Based on our decision in State Compensation Ins. Fund v. Workers’ Comp. Appeals Bd. (1985) 40 Cal.3d 5 [219 Cal.Rptr. 13, 706 P.2d 1146] (State Compensation), the parties in this case assume plaintiff Miguel Fernandez is deemed the employee of homeowners Thomas and Gaile Lawson (Lawson) by operation of Labor Code1 section 2750.52 *40because Anthony’s Tree Service (ATS) was unlicensed, and Fernandez was performing work for ATS which required a contractor’s license. Were the question before us today, I would conclude State Compensation was wrongly decided and section 2750.5 has no such effect.
BACKGROUND
Section 2750.5 creates a rebuttable presumption affecting the burden of proof that a worker performing services for which a contractor’s license is required, or who is performing such services for a person who is required to obtain such a license, is an employee rather than an independent contractor. (§ 2750.5.) Proof of independent contractor status includes satisfactory proof of the factors delineated in subdivisions (a), (b), and (c). The penultimate paragraph in section 2750.5 provides, “In addition to the factors contained in subdivisions (a), (b), and (c), any person performing any function or activity for which a license is required pursuant to Chapter 9 (commencing with Section 7000) of Division 3 of the Business and Professions Code shall hold a valid contractors’ license as a condition of having independent contractor status.”
In State Compensation, supra, 40 Cal.3d 5, a ranch owner hired an unlicensed contractor (id. at p. 8) to “construct a bedroom and a bath in the attic of his ranch house with a stairway providing access” (id. at p. 7). The contractor fell from a scaffold and was rendered a quadriplegic. (Id. at p. 8.) The ranch owner, apparently not a party to the action, appeared by separate counsel in the review proceeding and argued the contractor was an employee. Similarly, in a personal injury action brought against him by the contractor, the ranch owner asserted that workers’ compensation was the contractor’s exclusive remedy. (Id. at p. 7, fn. 1.) State Compensation Insurance Fund, the ranch owner’s workers’ compensation insurer, argued the penultimate paragraph of section 2750.5 was only applicable when the worker was seeking independent contractor status and not when the worker was seeking employee status. (State Compensation, at p. 8.)
This court disagreed, in particular concluding “the penultimate paragraph establishes a fourth factor necessary to rebut the presumption” that a worker is an employee, not an independent contractor. (State Compensation, supra, 40 Cal.3d at p. 12.) “[B]y stating that a license is a condition of the status, the Legislature has unequivocally stated that the person lacking the requisite license may not be an independent contractor.” (Id. at p. 15.) Thus, while the contractor arguably otherwise satisfied the test for being an *41independent contractor, because he was unlicensed he was held to be an employee entitled to workers’ compensation benefits.3 (State Compensation, at pp. 7-8, 12-16.)

### Goal 1:
According to the opinion excerpt on Labor Code section 2750.5, what did the ranch owner in State Compensation hire the unlicensed contractor to construct?
### Goal 2:
Print the portion of the opinion excerpt on Labor Code section 2750.5 starting at "This court disagreed, in" and ending at "pp. 7-8, 12-16.)".

### Available data:
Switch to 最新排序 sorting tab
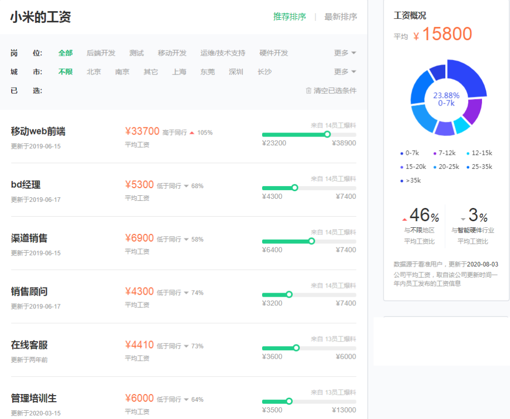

### Written solution 1:
A bedroom and a bath in the attic of his ranch house, with a stairway providing access.

### Written solution 2:
This court disagreed, in particular concluding “the penultimate paragraph establishes a fourth factor necessary to rebut the presumption” that a worker is an employee, not an independent contractor. (State Compensation, supra, 40 Cal.3d at p. 12.) “[B]y stating that a license is a condition of the status, the Legislature has unequivocally stated that the person lacking the requisite license may not be an independent contractor.” (Id. at p. 15.) Thus, while the contractor arguably otherwise satisfied the test for being an *41independent contractor, because he was unlicensed he was held to be an employee entitled to workers’ compensation benefits.3 (State Compensation, at pp. 7-8, 12-16.)